Tobias Westman, qui entre par mégarde en scène un numéro trop tôt, y remonte rapidement en Prince Sou-Chong. Son ténor barytonant manque certes de largeur, mais il déploie des aigus charpentés, un vibrato impétueux et une prononciation précise. Le chant est nuancé et appuyé sur un souffle maîtrisé. Son long et brillant aigu final lui vaut les acclamations du public. Le baryton Alexander Ivanov, nouvel arrivant, dispose d’une certaine aisance scénique et d’un timbre ténébreux mais brillant. Sa couverture vocale bonifie les couleurs de sa voix, mais nuit à la projection et donc au volume vocal, bien que la voix s’élargisse dans les graves. Alexander York se présente principalement dans un répertoire léger (Malatesta, Danilo) dans lequel, de fait, la clarté de son timbre dans le registre aigu est valorisée. Pourtant, l’appui y manque de vigueur et c’est en Marcello, rôle plus central, que la voix s’épanouit réellement, avec de gracieux graves et un lyrisme affirmé.
L’Académie a recruté cette année deux basses pour compléter son effectif. Aaron Pendleton fait très forte impression malgré ses maigres interventions.

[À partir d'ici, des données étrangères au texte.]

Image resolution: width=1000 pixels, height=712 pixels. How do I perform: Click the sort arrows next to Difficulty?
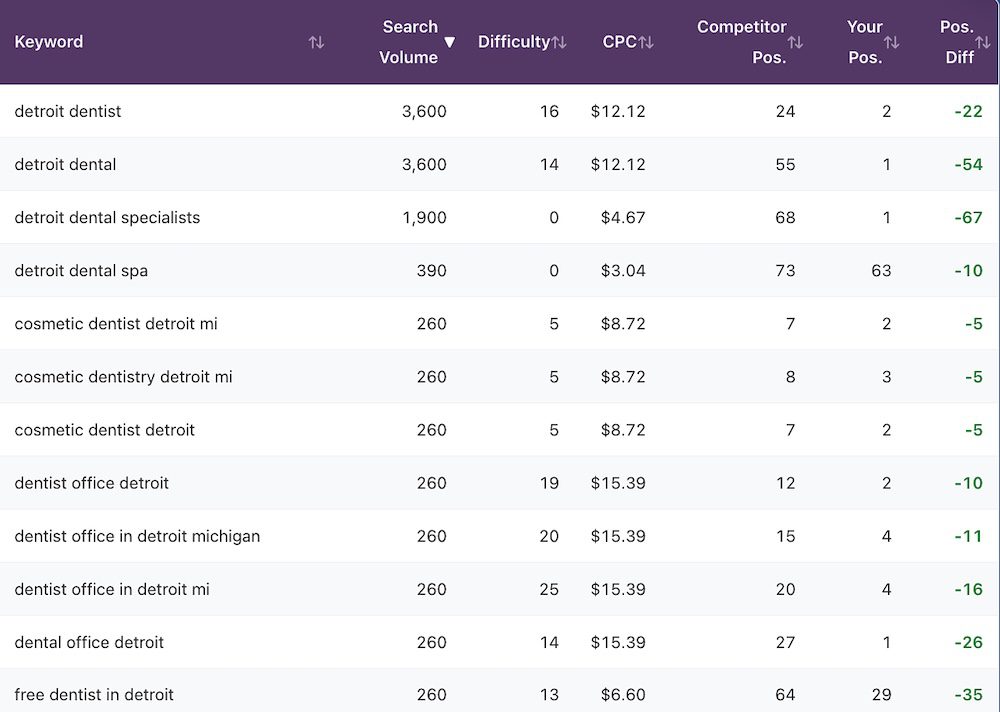pos(559,42)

Sa voix large et profonde laisse résonner un timbre crépusculaire qui fera merveille un jour à Bastille : en attendant, il doit fournir une attention constante à ne pas déséquilibrer les ensembles par un volume trop consistant. Niall Anderson ne dispose que d’une courte intervention pour donner à entendre un timbre noble et boisé et une aisance scénique prometteuse.
Au piano, Olga Dubynska (qui donne également de la voix dans les chœurs) imprime souvent des tempi (trop) lents. Pourtant, elle parvient à créer des ambiances par un toucher lancinant ou sautillant selon les répertoires. Elle passe ensuite le relais à Christopher Vazan, qui allie vigueur et musicalité pour peindre les couleurs propres à chaque œuvre.
Indéniablement, ces jeunes artistes disposent déjà d’une technique sûre : leur principal besoin est maintenant de se confronter au public le plus souvent possible (certains ont d’ailleurs déjà des admirateurs fidèles). La création de la salle modulable, voulue par Lissner et confirmée par Neef dans nos colonnes, pourrait leur donner l’opportunité de se produire plus souvent dans des ouvrages complets.